Mifepristone, most often used in combination with misoprostol, accounted for nearly two‑thirds of all U.S. abortions in 2023, the most recent year for which statistics are available. The FDA has progressively eased restrictions on the drug over two decades, and the agency’s scientists have repeatedly determined that it is safe and effective under the current prescribing framework.

The present dispute echoes a similar challenge that reached the court three years ago. In that case, anti‑abortion physicians sought to restrict mifepristone access, and the Supreme Court blocked the 5th Circuit’s ruling from taking effect. In 2024, the justices unanimously dismissed the physicians’ suit, holding that they lacked standing to sue.

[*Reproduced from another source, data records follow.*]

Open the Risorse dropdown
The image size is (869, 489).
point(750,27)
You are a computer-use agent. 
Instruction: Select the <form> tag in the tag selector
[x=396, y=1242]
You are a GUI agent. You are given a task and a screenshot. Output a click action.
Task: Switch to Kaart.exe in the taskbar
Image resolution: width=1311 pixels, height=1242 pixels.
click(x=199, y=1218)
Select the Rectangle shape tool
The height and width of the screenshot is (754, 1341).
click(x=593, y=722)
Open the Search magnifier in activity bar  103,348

Mainstream medical organizations, pharmaceutical companies, and Democratic members of Congress have all weighed in, warning the court that limiting access to mifepristone would disrupt medical practice and, in the pharmaceutical industry’s view, upend the drug‑approval process.

The Trump administration has been notably quiet. It declined to file a written brief recommending what the court should do, even though federal regulations are at issue. Both supporters and opponents of the appellate ruling have read the administration’s silence as an implicit endorsement of the 5th Circuit’s position.

Alito, the justice responsible for emergency appeals from Louisiana, was the author of the 2022 decision that overturned Roe v. Wade and returned abortion regulation to the states. His order Monday keeps the status quo in place while the full court weighs the next move in the post‑Roe legal landscape.